Jika ada seorang manusia di hadapanmu yang mengaku muslim, maka terkadang engkau akan menghukuminya (sebagai seorang muslim) sebagaimana lahiriahnya. Engkau melihatnya melakukan shalat dan ibadah lainnya, namun engkau tetap tidak mengetahui tentang dirinya (secara bathiniah yang tersembunyi darinya). Akan tetapi jin yang merasuk ke dalam tubuh manusia, kemudian dia berkata kepadamu, “Saya muslim”, padahal boleh jadi dia itu fajir.
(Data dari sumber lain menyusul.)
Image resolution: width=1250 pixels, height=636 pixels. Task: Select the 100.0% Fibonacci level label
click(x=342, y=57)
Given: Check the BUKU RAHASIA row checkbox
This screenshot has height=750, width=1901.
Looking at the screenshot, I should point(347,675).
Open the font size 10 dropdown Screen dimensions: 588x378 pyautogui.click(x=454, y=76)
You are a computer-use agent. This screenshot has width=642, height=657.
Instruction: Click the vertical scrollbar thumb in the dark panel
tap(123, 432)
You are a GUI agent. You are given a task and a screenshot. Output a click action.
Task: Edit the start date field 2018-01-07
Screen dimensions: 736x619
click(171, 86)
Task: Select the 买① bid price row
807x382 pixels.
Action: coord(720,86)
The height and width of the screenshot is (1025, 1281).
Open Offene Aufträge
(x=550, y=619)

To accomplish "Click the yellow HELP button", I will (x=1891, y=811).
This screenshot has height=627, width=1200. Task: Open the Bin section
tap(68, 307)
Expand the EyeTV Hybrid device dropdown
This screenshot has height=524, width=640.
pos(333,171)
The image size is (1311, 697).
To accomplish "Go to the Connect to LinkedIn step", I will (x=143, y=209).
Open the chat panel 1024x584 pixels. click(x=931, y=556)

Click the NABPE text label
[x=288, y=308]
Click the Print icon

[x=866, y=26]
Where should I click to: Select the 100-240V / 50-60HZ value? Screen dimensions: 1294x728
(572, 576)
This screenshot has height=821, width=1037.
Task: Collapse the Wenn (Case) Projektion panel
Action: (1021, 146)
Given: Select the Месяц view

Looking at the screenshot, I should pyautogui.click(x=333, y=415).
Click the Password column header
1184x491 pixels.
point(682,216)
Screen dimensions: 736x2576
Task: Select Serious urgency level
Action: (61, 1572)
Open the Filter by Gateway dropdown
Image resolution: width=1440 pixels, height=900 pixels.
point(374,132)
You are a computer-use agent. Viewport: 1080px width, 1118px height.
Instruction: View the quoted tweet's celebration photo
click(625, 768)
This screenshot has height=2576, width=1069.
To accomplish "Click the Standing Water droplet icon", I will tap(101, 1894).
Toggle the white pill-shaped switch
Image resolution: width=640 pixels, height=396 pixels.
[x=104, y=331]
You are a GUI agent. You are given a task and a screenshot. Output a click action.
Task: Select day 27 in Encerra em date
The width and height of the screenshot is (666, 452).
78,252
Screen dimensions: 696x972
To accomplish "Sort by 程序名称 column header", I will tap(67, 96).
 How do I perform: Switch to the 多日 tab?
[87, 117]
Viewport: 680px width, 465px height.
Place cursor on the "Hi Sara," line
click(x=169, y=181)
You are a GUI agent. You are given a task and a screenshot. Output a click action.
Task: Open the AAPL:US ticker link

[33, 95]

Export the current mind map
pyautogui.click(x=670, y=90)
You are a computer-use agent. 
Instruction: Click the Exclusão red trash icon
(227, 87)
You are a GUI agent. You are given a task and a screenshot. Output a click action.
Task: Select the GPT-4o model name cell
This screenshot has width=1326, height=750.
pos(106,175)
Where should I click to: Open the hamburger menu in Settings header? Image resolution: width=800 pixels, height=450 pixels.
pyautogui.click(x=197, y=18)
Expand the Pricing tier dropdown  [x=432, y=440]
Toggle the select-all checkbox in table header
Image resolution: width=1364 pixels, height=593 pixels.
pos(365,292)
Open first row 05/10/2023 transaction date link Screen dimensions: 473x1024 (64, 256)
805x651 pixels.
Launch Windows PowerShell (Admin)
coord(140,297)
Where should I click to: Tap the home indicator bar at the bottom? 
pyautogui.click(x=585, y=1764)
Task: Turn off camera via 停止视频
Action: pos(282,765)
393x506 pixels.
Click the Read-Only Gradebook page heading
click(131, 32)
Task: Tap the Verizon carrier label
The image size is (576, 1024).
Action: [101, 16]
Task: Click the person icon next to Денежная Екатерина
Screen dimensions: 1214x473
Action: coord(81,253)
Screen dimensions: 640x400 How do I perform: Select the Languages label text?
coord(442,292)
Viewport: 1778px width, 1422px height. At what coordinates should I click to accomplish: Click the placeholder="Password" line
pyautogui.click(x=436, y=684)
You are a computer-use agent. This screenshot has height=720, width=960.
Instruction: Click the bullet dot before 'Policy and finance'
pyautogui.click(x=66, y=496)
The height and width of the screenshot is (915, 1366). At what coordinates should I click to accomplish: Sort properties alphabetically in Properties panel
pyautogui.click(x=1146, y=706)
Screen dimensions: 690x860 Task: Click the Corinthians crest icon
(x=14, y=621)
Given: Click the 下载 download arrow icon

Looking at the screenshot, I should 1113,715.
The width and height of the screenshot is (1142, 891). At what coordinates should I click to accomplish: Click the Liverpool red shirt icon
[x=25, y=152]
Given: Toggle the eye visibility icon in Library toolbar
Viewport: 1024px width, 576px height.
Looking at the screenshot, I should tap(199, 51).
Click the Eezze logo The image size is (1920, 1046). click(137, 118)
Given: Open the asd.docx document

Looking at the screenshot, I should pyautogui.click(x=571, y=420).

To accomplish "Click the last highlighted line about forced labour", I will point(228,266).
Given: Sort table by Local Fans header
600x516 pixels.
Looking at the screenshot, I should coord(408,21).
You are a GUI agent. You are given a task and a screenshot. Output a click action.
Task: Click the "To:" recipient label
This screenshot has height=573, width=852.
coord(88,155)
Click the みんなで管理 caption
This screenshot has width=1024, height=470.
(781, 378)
Maka tidak ada sedikitpun alasan untuk memberatkan diri (takalluf) dalam masalah ini (ruqyah), apa yang membuat kamu menjadi takalluf wahai saudaraku? Masih banyak rumah sakit yang terbuka. Dan apabila orang yang sakit itu mau bersabar, maka Allah -Azza wa Jalla- akan memberikan pahala kepadanya.
Nabi -Shallallahu ‘alaihi wasallam- pernah didatangi oleh seorang yang buta, ia meminta agar Nabi -Shallallahu ‘alaihi wasallam- mendoakan kesembuhan baginya, maka Nabi -Shallallahu ‘alaihi wasallam- bersabda:
إِنْ شِئْتَ دَعَوْتُ لَكَ، وَإِنْ شِئْتَ صَبَرْتَ
“Jika engkau ingin maka saya akan berdoa untukmu dan jika engkau ingin maka engkau bersabar saja”.
Dan seorang perempuan pernah datang kepada beliau -Shallallahu ‘alaihi wasallam-, lalu berkata, “Wahai Rasulullah, sesungguhnya saya ditimpa penyakit ayan, maka berdo’alah kepada Allah untuk (kesembuhan)ku”. Maka Nabi -Shallallahu ‘alaihi wasallam- bersabda kepadanya:
إِنْ شِئْتِ دَعَوْتُ لَكِ، وَإِنْ شِئْتِ صَبَرْتِ وَلَكِ الْجَنَّةُ
“Jika engkau ingin maka saya akan berdoa untukmu dan jika engkau ingin maka engkau bersabar saja, maka engkau akan memperoleh surga”.
Maka dalam kejadian di atas tidak terdapat sama sekali sifat takalluf  (dari Nabi-pent.) seperti (sikapmu) ini. Apakah engkau lebih penyayang dibandingkan Rasulullah -Shallallahu ‘alaihi wasallam-?!`.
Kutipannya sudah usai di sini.